> **YOUR GOAL**
Which lines run from the one containing "Фильм о еде (1064, 938)" to the end of the entries? Copy them exactly, both ends included, and give nothing else.

Segment Start: EXTRACTED MATERIAL

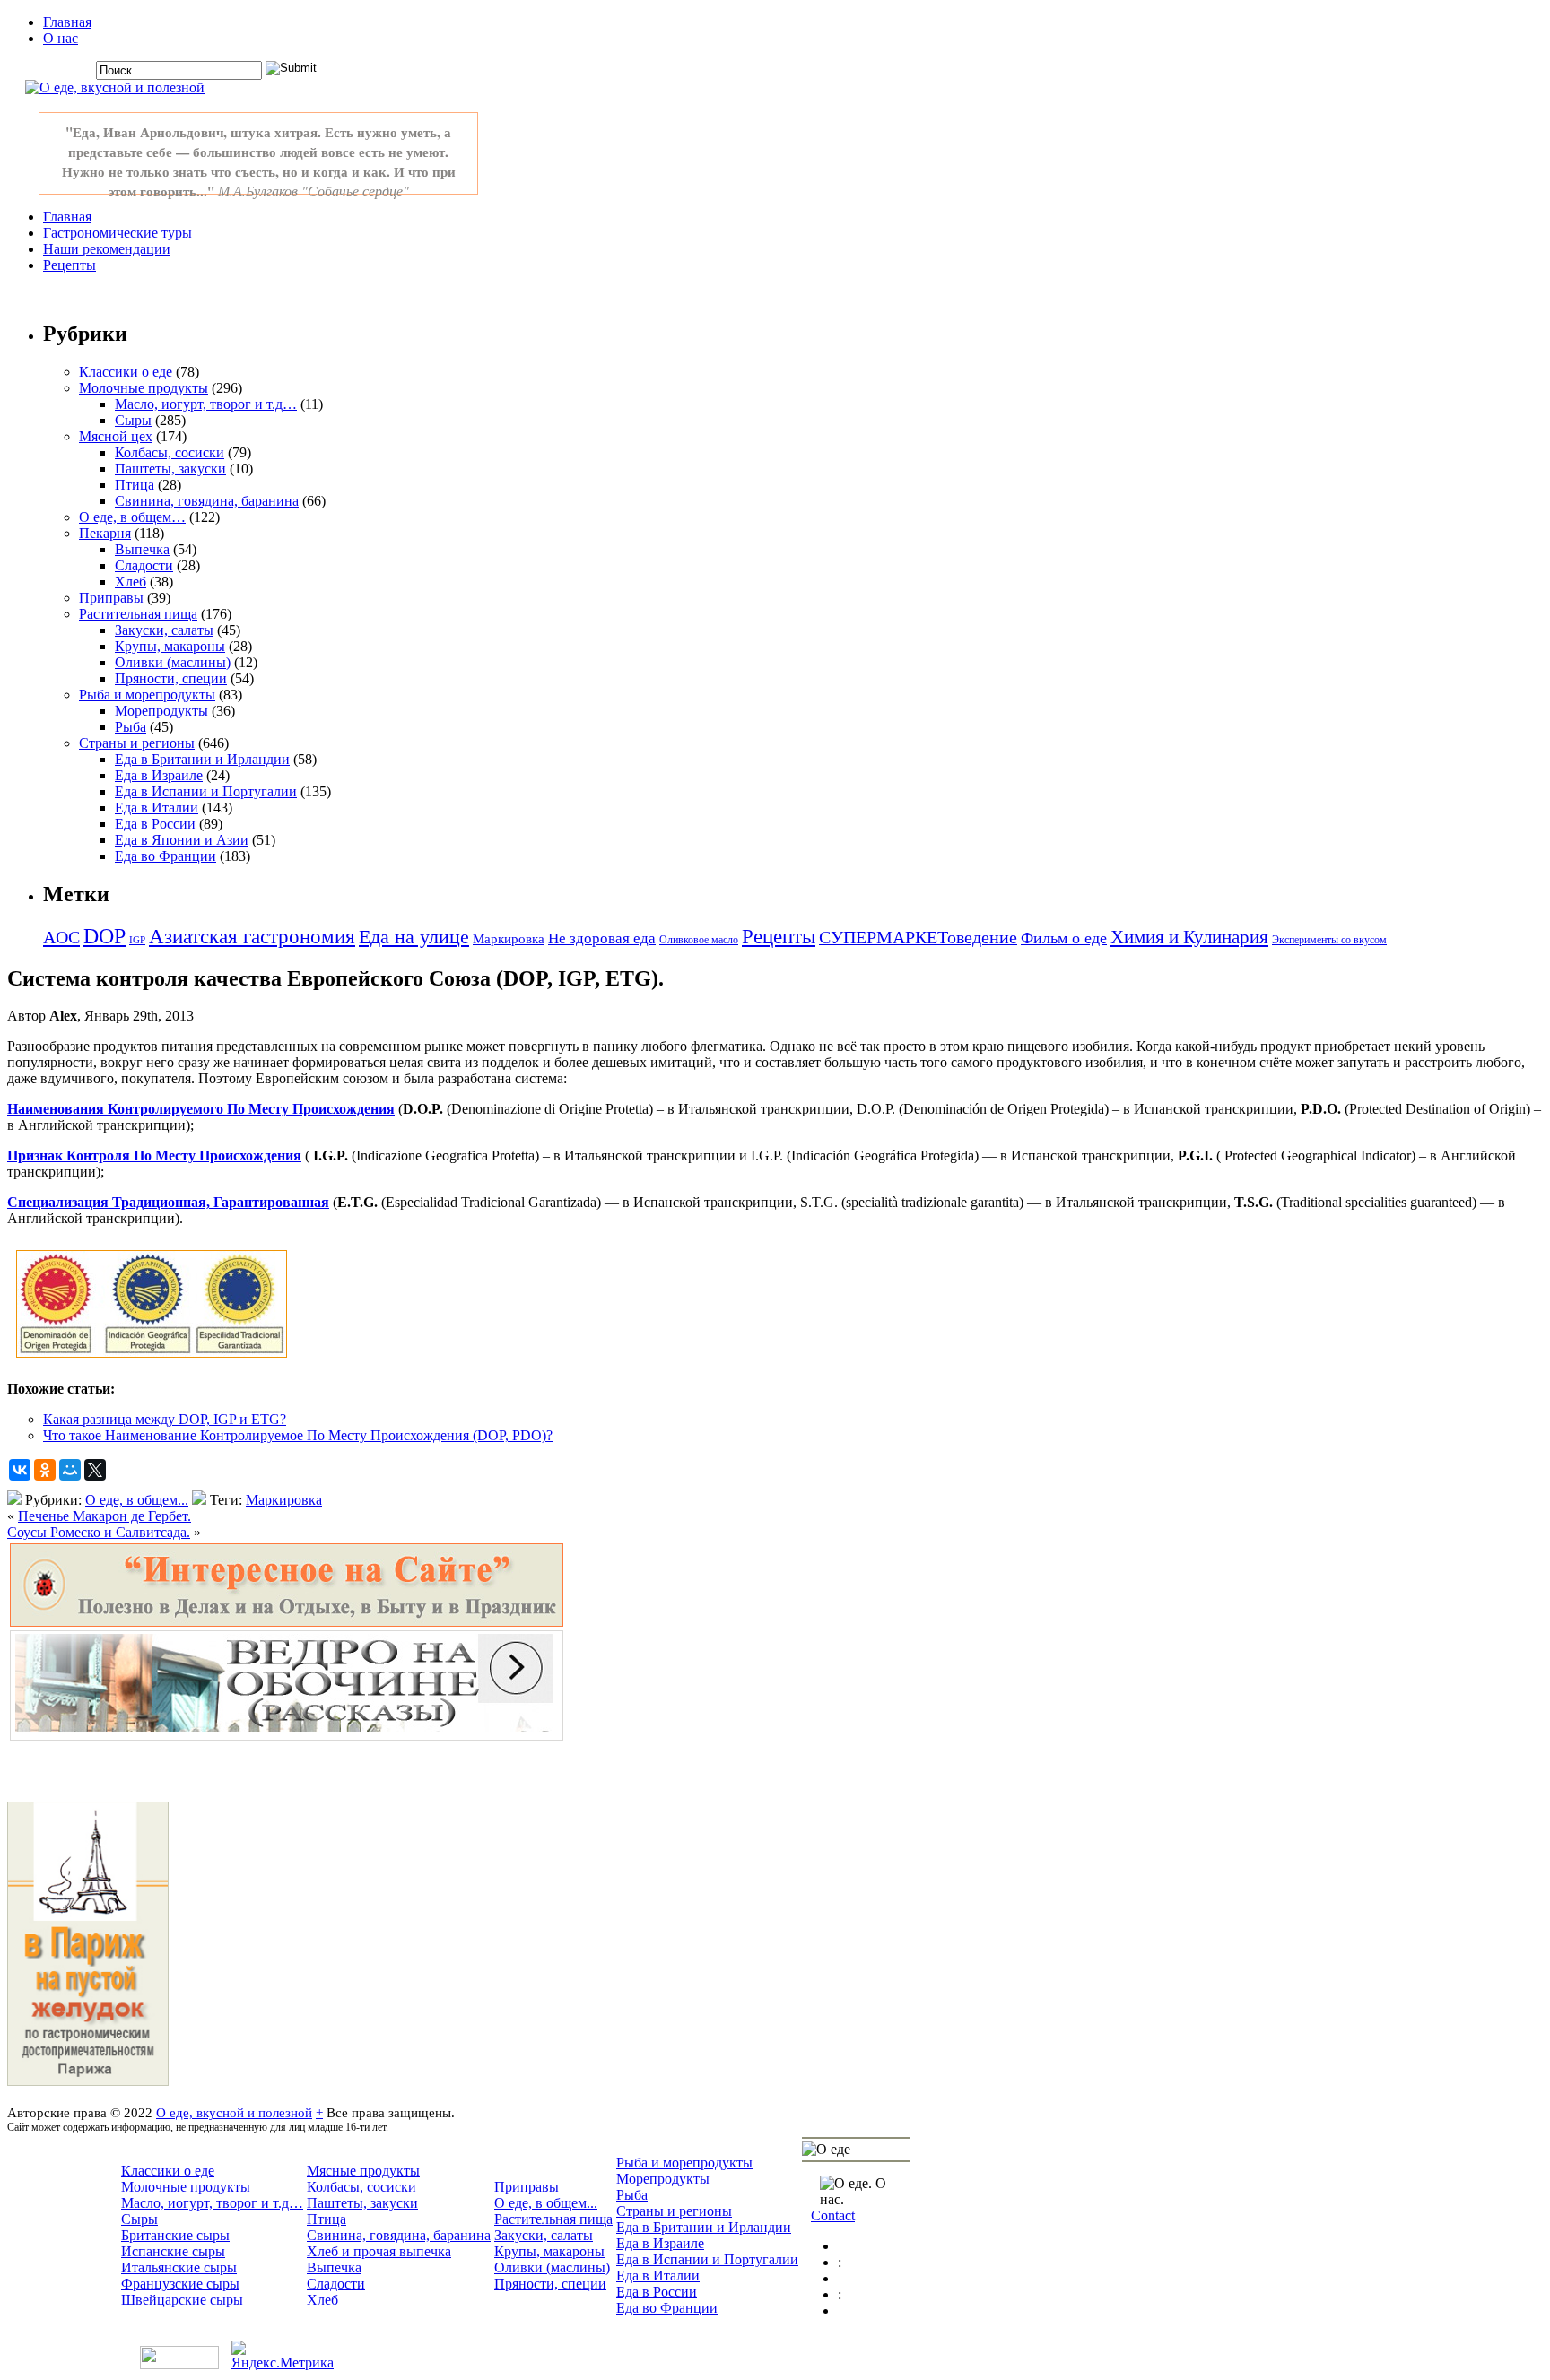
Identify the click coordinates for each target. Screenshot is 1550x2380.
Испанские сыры (173, 2251)
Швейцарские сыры (182, 2299)
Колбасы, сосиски (169, 452)
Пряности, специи (171, 678)
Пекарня (105, 533)
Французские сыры (180, 2283)
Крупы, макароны (170, 646)
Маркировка (508, 939)
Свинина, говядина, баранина (207, 500)
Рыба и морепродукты (147, 694)
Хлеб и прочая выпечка (379, 2251)
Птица (134, 484)
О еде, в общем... (136, 1499)
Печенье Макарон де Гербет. (104, 1516)
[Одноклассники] (45, 1470)
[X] (95, 1470)
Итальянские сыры (179, 2267)
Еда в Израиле (159, 775)
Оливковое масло (698, 939)
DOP (104, 936)
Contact (833, 2215)
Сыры (133, 420)
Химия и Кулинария (1189, 937)
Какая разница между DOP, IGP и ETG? (164, 1419)
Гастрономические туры (117, 232)
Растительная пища (138, 613)
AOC (61, 937)
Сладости (144, 565)
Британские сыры (175, 2235)
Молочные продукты (143, 387)
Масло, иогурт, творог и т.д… (206, 404)
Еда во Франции (165, 856)
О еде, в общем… (132, 517)
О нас (60, 38)
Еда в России (155, 823)
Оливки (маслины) (173, 662)
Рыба (130, 726)
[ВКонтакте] (19, 1470)
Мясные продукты (363, 2170)
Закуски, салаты (164, 630)
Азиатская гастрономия (252, 936)
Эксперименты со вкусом (1329, 939)
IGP (137, 940)
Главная (67, 22)
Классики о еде (125, 371)
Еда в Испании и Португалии (206, 791)
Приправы (111, 597)
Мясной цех (115, 436)
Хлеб (130, 581)
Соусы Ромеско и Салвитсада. (98, 1532)
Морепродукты (161, 710)
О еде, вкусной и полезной (234, 2112)
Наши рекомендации (106, 248)
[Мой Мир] (70, 1470)
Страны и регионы (137, 743)
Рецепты (69, 265)
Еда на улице (414, 936)
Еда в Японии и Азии (181, 839)
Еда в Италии (156, 807)
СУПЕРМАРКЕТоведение (918, 937)
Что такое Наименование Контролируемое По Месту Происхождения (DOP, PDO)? (298, 1435)
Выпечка (142, 549)
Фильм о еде (1064, 938)
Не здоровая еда (602, 938)
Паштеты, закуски (170, 468)
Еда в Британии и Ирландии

Segment End: EXTRACTED MATERIAL

> **EXERCISE SOLUTION**
Фильм о еде (1064, 938)
Не здоровая еда (602, 938)
Паштеты, закуски (170, 468)
Еда в Британии и Ирландии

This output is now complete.